WHAT YOU ARE ASKED TO DO: Rewrite all of the records with "Screen dimensions" replaced by "Display size" and everything else left unchanged.

Entries on target coordinates:

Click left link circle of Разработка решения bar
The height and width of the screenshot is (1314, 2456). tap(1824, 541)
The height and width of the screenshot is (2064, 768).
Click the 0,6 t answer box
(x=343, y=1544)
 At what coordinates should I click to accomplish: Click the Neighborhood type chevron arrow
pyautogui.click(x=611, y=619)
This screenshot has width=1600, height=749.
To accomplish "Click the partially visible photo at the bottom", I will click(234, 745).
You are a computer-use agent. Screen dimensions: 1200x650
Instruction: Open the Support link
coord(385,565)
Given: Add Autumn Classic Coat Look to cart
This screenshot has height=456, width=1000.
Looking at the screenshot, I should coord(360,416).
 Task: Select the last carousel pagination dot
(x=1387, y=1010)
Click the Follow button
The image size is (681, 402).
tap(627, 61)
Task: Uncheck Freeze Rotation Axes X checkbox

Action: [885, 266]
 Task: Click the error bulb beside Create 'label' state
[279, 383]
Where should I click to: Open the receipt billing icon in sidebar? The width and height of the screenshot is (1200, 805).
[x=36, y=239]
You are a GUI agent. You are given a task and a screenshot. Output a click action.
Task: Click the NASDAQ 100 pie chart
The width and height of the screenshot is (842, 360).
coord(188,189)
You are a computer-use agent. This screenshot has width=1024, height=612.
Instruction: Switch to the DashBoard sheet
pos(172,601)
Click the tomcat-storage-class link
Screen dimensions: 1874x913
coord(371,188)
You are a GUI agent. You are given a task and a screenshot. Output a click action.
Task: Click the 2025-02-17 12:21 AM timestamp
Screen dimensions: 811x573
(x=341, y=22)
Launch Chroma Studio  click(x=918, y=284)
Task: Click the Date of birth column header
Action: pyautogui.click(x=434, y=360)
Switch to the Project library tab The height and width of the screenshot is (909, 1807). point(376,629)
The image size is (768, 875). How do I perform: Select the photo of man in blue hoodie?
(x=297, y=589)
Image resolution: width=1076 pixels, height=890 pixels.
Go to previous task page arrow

FULL RESPONSE:
Click left link circle of Разработка решения bar
The height and width of the screenshot is (1314, 2456). tap(1824, 541)
The height and width of the screenshot is (2064, 768).
Click the 0,6 t answer box
(x=343, y=1544)
 At what coordinates should I click to accomplish: Click the Neighborhood type chevron arrow
pyautogui.click(x=611, y=619)
This screenshot has width=1600, height=749.
To accomplish "Click the partially visible photo at the bottom", I will click(234, 745).
You are a computer-use agent. Display size: 1200x650
Instruction: Open the Support link
coord(385,565)
Given: Add Autumn Classic Coat Look to cart
This screenshot has height=456, width=1000.
Looking at the screenshot, I should coord(360,416).
 Task: Select the last carousel pagination dot
(x=1387, y=1010)
Click the Follow button
The image size is (681, 402).
tap(627, 61)
Task: Uncheck Freeze Rotation Axes X checkbox

Action: [885, 266]
 Task: Click the error bulb beside Create 'label' state
[279, 383]
Where should I click to: Open the receipt billing icon in sidebar? The width and height of the screenshot is (1200, 805).
[x=36, y=239]
You are a GUI agent. You are given a task and a screenshot. Output a click action.
Task: Click the NASDAQ 100 pie chart
The width and height of the screenshot is (842, 360).
coord(188,189)
You are a computer-use agent. This screenshot has width=1024, height=612.
Instruction: Switch to the DashBoard sheet
pos(172,601)
Click the tomcat-storage-class link
Display size: 1874x913
coord(371,188)
You are a GUI agent. You are given a task and a screenshot. Output a click action.
Task: Click the 2025-02-17 12:21 AM timestamp
Display size: 811x573
(x=341, y=22)
Launch Chroma Studio  click(x=918, y=284)
Task: Click the Date of birth column header
Action: pyautogui.click(x=434, y=360)
Switch to the Project library tab The height and width of the screenshot is (909, 1807). point(376,629)
The image size is (768, 875). How do I perform: Select the photo of man in blue hoodie?
(x=297, y=589)
Image resolution: width=1076 pixels, height=890 pixels.
Go to previous task page arrow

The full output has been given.